MargaretThursday · 26/09/2023 07:59

Had this fairly recently. One friend suggested meeting up (in families), either going for a walk or having a meal.
Knowing that at least two of the families would hugely prefer to sit down and have a meal, I suggested a place for a meal. All was happily arranged, until fourth family, who hadn't said anything at this point texted "it will have to be a walk because we can't leave the dog more than a couple of hours".
They knew full well that one of the families has very good reason not to be able to go for a walk, plus at least their own dc probably would choose not to come if it was a walk.
We ended up having a (shortened) meet up for a meal.

LookItsMeAgain · 26/09/2023 08:02

@Toomanythalias - good for you for going ahead and booking the nice hotel. Can I ask if there are any dog friendly hotels nearby? I'm only asking because if there are, don't be the least bit surprised if she books there and still expects your activities to revolve around her and her dog.

theleafandnotthetree · 26/09/2023 08:13

uncertainalice · 25/09/2023 14:23

I am thinking about getting a dog...but this kind of carry-on really puts me off; why do dogs have to go everywhere with you these days?

Can dogs really not be left alone even for a short time, or is this more about their owners' needs?

Of course they can be left for periods of time, this has gone out of hand. They fit around your life, not the other way around. And if they are occasionally unhappy or 'miss you' (although I head ascribing human emotions to animals) that is not the tragedy of the ages either. Just like it wouldn't be if they were human indeed! I think when people look back of hundreds of years in say 50 or 60 years and we are truly fucked as a species, the way some people indulge their pets will be seen as symptomatic of our decadence and ridiculousness as a society.

P

CoffeeCantata · 26/09/2023 08:13

Frequency
She has very severe social anxiety and says her dogs make her feel more comfortable because they give her something comforting to hold and something to do with her hands when she feels stressed or anxious.
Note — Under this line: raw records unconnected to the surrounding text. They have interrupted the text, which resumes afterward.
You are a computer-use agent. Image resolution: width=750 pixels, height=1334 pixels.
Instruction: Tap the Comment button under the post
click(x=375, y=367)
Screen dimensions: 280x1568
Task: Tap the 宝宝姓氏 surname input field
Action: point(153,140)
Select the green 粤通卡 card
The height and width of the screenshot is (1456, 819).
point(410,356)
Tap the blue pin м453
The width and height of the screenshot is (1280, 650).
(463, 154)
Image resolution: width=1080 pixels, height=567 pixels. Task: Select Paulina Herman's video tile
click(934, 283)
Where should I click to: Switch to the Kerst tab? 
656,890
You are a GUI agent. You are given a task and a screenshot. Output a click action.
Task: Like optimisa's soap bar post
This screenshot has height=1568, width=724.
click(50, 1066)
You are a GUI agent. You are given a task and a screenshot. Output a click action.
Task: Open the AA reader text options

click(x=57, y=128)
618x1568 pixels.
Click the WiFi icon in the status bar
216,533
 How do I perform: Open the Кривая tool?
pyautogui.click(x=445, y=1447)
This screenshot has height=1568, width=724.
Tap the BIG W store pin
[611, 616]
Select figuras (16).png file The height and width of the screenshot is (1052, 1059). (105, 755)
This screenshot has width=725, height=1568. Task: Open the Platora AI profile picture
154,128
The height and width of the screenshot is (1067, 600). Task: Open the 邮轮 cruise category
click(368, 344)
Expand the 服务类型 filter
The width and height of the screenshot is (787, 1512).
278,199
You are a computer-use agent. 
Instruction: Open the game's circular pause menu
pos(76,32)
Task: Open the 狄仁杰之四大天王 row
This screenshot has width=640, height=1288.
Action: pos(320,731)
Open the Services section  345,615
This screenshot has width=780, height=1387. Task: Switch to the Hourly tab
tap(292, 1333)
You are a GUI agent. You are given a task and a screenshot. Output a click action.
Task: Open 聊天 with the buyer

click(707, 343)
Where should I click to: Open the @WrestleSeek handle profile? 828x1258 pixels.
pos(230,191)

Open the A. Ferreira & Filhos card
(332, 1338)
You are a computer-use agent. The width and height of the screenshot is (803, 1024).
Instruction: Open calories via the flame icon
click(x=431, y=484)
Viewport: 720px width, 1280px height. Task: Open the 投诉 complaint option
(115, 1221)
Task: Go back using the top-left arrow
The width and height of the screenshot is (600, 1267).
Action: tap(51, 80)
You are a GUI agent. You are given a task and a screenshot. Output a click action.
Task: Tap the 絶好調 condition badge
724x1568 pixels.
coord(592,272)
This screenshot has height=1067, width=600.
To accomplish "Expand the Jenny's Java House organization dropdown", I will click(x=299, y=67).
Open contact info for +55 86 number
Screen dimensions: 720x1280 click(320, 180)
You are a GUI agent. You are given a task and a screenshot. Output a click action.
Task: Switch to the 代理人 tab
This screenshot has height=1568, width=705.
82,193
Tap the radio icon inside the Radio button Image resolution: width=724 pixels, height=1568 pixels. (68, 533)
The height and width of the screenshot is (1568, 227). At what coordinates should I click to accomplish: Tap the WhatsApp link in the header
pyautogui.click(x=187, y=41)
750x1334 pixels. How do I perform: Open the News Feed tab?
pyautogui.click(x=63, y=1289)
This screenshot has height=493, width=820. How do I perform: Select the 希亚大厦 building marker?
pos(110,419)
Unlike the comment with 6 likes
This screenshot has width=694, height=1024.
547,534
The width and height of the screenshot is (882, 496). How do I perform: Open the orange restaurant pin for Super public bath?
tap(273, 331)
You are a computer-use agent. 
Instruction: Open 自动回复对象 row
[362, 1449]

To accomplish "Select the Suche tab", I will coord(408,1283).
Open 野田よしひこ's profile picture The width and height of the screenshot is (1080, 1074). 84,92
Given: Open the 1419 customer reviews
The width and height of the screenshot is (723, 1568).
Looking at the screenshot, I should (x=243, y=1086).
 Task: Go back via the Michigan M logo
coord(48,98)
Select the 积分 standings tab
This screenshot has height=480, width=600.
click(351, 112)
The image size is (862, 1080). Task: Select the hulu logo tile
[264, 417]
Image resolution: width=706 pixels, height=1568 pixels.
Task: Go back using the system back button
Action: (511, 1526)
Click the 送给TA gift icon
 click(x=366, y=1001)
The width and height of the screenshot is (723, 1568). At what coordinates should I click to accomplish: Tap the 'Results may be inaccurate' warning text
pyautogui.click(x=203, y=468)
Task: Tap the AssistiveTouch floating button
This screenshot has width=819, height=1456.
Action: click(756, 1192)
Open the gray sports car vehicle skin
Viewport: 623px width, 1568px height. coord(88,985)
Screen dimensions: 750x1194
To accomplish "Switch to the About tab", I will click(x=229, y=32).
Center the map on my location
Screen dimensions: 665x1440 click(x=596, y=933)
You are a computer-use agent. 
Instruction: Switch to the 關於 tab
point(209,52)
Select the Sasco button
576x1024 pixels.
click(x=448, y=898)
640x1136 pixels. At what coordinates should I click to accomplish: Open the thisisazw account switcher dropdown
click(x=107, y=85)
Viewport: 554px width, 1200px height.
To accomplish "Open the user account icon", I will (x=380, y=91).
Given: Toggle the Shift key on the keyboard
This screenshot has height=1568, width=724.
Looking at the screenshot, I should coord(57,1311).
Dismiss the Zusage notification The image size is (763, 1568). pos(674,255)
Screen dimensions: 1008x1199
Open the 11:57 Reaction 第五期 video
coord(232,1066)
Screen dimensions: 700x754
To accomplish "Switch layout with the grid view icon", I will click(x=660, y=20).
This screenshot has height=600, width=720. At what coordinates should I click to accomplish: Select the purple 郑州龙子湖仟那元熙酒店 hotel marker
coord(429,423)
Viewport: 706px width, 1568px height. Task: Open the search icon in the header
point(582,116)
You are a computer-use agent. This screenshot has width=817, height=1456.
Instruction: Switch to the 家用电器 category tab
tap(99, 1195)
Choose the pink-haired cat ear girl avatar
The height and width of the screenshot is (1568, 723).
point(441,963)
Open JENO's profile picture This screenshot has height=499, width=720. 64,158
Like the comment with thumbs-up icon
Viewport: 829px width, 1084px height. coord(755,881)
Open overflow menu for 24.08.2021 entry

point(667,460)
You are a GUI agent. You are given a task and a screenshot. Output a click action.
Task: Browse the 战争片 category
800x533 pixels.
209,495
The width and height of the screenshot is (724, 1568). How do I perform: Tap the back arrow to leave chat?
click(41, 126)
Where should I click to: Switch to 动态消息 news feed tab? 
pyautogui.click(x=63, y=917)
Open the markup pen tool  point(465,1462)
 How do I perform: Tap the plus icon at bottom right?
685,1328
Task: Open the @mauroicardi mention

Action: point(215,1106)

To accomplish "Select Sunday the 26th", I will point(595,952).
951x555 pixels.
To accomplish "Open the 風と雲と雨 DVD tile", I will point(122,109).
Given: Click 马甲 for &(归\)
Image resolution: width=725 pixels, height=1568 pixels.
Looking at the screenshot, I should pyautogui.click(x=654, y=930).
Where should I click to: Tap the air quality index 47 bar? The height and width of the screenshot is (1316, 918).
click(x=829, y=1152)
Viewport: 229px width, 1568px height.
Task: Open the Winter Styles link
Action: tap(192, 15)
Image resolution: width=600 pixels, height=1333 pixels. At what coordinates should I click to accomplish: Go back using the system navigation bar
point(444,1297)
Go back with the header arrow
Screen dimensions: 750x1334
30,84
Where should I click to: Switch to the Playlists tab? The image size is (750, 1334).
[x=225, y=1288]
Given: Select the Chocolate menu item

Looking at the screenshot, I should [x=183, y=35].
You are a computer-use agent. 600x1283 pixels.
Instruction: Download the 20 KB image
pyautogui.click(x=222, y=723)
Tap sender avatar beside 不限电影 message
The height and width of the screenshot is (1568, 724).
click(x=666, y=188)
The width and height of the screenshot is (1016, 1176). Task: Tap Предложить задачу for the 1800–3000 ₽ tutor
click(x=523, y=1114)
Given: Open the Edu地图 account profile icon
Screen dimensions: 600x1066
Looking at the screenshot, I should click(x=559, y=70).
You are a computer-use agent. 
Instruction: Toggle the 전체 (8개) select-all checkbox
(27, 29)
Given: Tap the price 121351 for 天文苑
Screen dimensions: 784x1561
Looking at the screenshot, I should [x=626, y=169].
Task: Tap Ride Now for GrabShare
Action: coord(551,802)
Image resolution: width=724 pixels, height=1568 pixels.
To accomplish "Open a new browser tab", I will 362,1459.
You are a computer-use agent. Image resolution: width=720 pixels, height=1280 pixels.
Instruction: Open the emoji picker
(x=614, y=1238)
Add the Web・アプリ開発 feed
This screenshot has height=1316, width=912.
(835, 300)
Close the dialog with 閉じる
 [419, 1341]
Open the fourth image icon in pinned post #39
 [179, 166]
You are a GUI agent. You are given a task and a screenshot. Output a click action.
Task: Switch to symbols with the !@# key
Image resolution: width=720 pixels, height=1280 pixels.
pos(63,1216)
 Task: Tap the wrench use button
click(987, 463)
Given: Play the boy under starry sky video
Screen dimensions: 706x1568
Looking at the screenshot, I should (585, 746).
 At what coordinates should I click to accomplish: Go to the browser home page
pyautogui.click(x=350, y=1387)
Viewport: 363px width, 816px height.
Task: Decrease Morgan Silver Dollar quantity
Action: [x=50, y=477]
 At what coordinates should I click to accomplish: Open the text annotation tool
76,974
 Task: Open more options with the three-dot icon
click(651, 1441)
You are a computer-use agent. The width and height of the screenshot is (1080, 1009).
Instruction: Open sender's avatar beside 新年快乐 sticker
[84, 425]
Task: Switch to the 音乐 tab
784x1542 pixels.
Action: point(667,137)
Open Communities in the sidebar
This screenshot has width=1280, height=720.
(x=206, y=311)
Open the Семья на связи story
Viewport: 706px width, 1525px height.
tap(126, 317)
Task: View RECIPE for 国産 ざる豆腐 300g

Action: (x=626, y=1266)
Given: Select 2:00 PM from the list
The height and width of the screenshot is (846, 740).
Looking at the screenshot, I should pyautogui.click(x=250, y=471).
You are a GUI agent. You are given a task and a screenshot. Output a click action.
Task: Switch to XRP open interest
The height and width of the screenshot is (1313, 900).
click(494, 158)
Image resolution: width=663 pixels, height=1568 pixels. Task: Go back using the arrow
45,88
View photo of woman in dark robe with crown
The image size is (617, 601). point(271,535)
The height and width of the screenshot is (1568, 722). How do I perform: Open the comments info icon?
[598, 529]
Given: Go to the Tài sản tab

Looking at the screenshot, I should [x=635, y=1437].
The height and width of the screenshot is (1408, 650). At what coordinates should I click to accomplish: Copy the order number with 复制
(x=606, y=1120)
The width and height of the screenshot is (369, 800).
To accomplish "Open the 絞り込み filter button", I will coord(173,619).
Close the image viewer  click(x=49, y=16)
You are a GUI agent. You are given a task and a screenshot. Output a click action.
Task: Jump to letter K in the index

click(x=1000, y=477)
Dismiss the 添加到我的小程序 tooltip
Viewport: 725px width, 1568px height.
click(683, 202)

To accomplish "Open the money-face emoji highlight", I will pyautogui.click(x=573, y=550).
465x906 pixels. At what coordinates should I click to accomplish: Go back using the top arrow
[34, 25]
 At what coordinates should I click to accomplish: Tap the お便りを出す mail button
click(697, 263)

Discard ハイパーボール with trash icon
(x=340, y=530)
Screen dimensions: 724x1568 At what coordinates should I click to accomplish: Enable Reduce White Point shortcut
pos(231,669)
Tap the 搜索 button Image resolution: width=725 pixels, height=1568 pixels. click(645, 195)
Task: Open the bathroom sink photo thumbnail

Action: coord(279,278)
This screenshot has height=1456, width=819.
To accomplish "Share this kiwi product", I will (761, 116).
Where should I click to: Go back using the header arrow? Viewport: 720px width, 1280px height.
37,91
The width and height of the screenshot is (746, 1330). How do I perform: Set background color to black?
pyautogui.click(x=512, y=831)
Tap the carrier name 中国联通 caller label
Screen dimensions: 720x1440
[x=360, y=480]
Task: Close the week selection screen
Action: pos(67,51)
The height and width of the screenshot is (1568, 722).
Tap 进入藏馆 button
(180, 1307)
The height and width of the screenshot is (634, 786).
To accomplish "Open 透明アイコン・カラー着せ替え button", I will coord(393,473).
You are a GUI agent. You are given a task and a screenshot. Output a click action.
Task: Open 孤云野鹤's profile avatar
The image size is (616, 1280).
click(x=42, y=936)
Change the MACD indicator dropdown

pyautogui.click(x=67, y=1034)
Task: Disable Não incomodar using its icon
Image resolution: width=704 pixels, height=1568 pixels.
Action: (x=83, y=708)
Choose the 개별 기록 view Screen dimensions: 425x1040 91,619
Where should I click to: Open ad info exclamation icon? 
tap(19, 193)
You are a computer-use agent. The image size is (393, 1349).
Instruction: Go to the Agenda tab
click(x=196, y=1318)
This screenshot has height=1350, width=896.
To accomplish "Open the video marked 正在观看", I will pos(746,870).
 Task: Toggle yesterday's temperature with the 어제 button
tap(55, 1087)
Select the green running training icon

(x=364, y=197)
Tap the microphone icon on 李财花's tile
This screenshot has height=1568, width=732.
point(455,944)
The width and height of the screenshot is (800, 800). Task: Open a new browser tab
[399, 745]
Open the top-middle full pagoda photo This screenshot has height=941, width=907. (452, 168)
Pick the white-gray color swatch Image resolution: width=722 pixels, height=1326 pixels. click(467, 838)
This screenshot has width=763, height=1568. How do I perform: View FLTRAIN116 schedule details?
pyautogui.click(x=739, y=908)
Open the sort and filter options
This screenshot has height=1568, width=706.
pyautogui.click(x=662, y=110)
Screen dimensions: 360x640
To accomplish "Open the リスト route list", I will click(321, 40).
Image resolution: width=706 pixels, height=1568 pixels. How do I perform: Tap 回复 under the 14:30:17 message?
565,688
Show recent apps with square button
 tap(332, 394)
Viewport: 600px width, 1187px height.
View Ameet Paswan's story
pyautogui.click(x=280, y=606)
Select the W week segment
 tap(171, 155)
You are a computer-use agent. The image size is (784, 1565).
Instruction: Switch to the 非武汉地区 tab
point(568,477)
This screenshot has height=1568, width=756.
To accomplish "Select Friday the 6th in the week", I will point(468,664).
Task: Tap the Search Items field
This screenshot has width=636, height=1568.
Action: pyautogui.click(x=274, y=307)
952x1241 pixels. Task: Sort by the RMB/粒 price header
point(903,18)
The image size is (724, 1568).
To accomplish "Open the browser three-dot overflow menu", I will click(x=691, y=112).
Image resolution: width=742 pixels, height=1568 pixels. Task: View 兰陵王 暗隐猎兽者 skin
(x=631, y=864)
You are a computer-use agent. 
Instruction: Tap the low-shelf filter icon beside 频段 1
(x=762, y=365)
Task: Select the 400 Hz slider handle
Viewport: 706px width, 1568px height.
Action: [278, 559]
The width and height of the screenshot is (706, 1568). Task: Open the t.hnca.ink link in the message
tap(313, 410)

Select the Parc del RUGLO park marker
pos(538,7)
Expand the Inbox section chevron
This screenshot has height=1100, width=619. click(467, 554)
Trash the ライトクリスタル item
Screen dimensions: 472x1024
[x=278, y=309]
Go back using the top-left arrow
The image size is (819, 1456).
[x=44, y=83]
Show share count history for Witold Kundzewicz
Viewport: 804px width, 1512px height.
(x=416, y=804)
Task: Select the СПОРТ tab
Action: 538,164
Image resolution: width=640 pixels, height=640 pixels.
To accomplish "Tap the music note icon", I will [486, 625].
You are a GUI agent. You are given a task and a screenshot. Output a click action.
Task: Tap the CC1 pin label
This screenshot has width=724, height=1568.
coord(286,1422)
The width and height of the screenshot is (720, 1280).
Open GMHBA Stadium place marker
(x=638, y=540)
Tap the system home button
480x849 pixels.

They're also a perfect excuse to leave the group for a short time without having to explain that she is feeling panicky and needs time alone (which often leads to people following her to check she is OK). She can just tell people the dog needs to toilet so she's going outside/away from the group.

Yes - but don't you need to balance this up with the 'irritation factor' to friends and others? I have to say that someone constantly in the company of their dog would put me off making any kind of relationship with them. Especially the mention of the dog's toilet requirements!! Thanks for that mental picture....😖

Naunet · 26/09/2023 08:15

Xrays · 25/09/2023 13:57

She’s being ridiculous. Can’t stand people who treat their dog like a child and want to take them everywhere.

You shouldn’t take your kids everywhere either, including friends trips away!

Allofthisisasimulation · 26/09/2023 08:18

YANBU.
She is BU though, assuming everyone wants her dog there all the time.
If she is reacting badly then it's something she needs to find her own way through, because it's not unreasonable to not want a dog there all the time (even if you don't mind some of the time, don't mind or even quite like dogs).